─── SUPPLIED PASSAGE

Why I track my played board games

H-index, BG Stats and me

Why I track my played board games
Pictured: Figment. Also what my brain looks like trying to remember a board game I played without tracking it.

If you’re getting heavily invested in hobby board games, I’m sure at some point you’ve seen somebody talk about an “H-index.” It’s a term that you might look up, and you might be a little baffled. It’s a term used by professional scholars that basically refers to the number (H) of articles published that have been published at least that same number (H) times.

The term made its way over to board games — I believe — in about 2010 after a Finnish forum post referenced the concept. First, a user basically described the idea, just with a histogram:

I myself have sometimes measured something vague with an index that tells what the largest square is that can be fit into a histogram depicting your game count. In other words, what is the largest N such that you have played N different games each at least N times?

The conversation followed with a discussion of the H-index concept from an academic perspective, and I believe that’s sort of where it all stemmed from. It’s kind of wild, honestly, that we can track that back 16 years. A few clues peppered my journey: first, a May 2011 BGG post about the concept. That led me to a a December 2010 blog post by someone named Mikko (whose blog I actually like after stumbling on it during this research), which then led me to that Finnish forum. Interesting, right?

Anyway, H-index. The number of games you’ve played at least that same number of times. When I first started tracking games on BGG (first on the site, then via the ever-excellent BG Stats app), it caught my eye quickly. A number to track? Count me in. I was an experienced tracker-of-hobbies person, perhaps first with my Access database of Star Trek VHS tapes I’d recorded. I was somewhere between nine and 11 years old, so this was a particularly strange endeavor for a preteen. (I wanted to be able to find an episode quickly. I don’t think it helped, but it was my first real education about databases, and I fell in love with it.) In college, I tracked the movies I watched in a spreadsheet. (Thanks, Letterboxd. You’ve made my life much easier. Also, I watch fewer movies than when I was in college, so I guess that made my life somewhat easier, too.) I try to ensure my record collection is fully in Discogs, lest I accidentally buy a duplicate record yet again.

So it was that tracking my game plays was a natural fit, and so it became that my H-index became something I checked regularly. One of my friends has even kept up with it over the last six or seven years, which has added a nice, fun element to it. And now I can easily look back at the games I’ve played the most and reflect on what it is that’s helped me play them so many times.

The games at the top of the list are, almost without fail, games for which I’ve had a dedicated group, or they’re games that are reasonably light and easy to introduce to new players. The Crew: The Quest for Planet Nine (Sing, 2019), Hive (Yianni, 2001), Sky Team ([designer here]), and The Fellowship of the Ring: Trick-Taking Game (Bornmuller, 2025) are all in my top 15, and those are games that I’ve played pretty consistently with the same sets of people. It’s also why Anomia (Innes, 2010), Crisps (Bhat, 2025) and Carcassonne (Jurgen-Wrede, 2000)

──────

Say whether each statement agrees with the essay on tracking board games, and support each yes or no with the essay's deciding words quoted exactly: (a) the H-index idea reached board games around 2010 after a Finnish forum post; (b) the writer made the Access database of Star Trek VHS tapes while in college; (c) Hive is among the writer's top 15 games.

─── DATA FOR REVIEW

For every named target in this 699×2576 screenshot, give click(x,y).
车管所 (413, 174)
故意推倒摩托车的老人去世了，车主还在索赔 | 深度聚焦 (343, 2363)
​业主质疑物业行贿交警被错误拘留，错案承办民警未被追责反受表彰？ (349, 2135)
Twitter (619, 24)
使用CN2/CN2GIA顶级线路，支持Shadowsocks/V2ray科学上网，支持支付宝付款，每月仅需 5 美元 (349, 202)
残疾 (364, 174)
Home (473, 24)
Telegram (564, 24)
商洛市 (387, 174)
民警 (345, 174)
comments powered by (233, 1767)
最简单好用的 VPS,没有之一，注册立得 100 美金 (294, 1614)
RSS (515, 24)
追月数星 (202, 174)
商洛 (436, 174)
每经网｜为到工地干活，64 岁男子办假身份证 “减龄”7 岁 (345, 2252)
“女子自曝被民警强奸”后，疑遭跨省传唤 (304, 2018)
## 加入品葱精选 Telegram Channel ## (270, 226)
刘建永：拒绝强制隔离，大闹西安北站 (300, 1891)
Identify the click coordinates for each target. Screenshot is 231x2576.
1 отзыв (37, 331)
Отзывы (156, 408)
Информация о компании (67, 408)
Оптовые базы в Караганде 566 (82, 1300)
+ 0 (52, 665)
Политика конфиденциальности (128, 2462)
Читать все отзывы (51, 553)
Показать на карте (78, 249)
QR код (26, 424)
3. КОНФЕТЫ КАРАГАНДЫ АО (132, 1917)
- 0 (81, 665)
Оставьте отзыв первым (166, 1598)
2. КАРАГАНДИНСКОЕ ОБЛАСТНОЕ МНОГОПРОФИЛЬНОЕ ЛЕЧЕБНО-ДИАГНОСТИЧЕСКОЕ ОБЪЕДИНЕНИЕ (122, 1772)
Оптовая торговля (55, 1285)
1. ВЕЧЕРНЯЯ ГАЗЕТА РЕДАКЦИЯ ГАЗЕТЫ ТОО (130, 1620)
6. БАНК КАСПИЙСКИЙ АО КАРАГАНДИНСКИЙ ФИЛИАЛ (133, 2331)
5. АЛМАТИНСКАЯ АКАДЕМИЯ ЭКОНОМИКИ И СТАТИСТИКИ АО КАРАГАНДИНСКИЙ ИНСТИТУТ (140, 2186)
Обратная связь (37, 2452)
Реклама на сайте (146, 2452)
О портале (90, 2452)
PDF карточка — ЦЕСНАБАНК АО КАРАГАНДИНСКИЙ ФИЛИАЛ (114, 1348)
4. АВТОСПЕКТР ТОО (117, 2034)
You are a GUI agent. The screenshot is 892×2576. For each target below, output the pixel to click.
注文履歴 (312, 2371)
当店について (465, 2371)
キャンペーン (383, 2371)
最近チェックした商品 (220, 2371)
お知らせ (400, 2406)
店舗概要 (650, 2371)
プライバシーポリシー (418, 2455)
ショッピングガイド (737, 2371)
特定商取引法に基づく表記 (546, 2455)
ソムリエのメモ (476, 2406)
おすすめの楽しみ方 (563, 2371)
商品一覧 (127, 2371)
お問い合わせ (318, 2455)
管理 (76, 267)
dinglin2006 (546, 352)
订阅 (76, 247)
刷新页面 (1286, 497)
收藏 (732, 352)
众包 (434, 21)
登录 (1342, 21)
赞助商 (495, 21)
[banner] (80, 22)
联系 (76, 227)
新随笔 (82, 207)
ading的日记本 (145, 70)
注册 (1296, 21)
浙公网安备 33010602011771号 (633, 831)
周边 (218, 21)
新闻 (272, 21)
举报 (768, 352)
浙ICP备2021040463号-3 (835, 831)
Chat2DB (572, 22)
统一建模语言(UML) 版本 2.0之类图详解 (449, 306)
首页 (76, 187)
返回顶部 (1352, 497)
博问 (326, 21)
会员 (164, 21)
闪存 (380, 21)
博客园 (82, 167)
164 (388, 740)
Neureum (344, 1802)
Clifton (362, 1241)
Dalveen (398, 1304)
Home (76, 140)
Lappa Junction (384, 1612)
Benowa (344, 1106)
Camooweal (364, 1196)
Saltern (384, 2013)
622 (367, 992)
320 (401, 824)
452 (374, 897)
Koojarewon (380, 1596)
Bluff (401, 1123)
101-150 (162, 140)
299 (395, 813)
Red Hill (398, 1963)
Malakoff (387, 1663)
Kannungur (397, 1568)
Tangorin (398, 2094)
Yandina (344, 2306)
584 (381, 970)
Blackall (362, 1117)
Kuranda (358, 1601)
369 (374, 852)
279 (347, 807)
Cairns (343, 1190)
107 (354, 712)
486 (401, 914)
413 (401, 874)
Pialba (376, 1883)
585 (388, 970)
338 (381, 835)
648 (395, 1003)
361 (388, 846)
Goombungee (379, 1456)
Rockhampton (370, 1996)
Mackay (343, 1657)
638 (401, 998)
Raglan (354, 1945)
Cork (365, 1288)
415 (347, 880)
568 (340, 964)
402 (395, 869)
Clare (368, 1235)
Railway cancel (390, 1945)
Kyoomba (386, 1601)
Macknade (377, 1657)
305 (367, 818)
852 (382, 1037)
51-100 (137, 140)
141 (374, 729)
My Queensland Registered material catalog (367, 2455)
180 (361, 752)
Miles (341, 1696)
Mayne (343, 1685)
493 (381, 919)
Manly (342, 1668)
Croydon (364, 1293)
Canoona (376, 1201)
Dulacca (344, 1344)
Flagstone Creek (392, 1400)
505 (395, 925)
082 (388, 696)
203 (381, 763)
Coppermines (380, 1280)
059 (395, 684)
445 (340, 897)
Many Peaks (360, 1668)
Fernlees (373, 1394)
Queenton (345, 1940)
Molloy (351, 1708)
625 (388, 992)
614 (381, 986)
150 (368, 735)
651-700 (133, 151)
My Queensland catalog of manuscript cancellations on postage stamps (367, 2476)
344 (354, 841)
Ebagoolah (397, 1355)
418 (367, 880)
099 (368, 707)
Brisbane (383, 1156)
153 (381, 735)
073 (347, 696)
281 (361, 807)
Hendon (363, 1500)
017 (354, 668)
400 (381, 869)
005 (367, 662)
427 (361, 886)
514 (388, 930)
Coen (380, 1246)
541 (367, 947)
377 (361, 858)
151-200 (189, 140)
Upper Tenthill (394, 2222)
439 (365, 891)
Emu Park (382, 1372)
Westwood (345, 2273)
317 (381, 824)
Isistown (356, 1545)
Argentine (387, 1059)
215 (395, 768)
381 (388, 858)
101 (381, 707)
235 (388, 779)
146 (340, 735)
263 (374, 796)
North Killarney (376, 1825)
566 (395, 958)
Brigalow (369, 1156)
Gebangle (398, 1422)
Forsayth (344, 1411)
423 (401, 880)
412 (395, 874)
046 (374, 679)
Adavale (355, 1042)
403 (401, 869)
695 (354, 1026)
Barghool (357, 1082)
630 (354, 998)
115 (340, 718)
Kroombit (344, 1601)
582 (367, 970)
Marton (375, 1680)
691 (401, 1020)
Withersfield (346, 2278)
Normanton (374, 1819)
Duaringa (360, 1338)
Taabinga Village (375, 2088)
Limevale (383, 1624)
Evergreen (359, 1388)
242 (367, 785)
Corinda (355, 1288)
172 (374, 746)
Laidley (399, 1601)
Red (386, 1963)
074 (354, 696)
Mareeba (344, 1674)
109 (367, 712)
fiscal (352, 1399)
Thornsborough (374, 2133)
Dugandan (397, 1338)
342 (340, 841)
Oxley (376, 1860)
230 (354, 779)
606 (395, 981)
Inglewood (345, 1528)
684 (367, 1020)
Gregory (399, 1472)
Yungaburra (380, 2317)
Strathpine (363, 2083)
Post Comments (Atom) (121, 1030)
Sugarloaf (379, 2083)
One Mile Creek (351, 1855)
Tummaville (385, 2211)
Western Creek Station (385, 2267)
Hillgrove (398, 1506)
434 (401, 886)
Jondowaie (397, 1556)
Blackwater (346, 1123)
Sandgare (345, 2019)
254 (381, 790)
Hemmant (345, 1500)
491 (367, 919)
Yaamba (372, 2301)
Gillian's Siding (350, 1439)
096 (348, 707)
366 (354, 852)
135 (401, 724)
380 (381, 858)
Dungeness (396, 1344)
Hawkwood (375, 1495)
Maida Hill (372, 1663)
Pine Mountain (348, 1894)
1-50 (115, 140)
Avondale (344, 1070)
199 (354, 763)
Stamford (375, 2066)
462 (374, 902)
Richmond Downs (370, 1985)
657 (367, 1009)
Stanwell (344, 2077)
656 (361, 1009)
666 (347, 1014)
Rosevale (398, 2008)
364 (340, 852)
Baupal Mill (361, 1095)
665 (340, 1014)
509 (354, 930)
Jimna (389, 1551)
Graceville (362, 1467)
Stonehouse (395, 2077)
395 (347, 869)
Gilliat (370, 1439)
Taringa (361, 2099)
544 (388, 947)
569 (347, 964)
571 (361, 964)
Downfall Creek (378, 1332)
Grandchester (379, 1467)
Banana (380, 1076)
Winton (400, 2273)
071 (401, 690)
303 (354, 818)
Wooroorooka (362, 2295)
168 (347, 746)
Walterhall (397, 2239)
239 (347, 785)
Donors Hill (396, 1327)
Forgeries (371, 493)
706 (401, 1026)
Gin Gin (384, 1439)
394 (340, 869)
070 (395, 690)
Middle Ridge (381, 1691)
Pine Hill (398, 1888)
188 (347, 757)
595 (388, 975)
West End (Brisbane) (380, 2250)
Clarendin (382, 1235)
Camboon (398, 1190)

──────

OUTPUT BELOW:
(a) Yes: "in about 2010 after a Finnish forum post referenced the concept."
(b) No: "I was somewhere between nine and 11 years old"
(c) Yes: "Hive (Yianni, 2001)" and "are all in my top 15"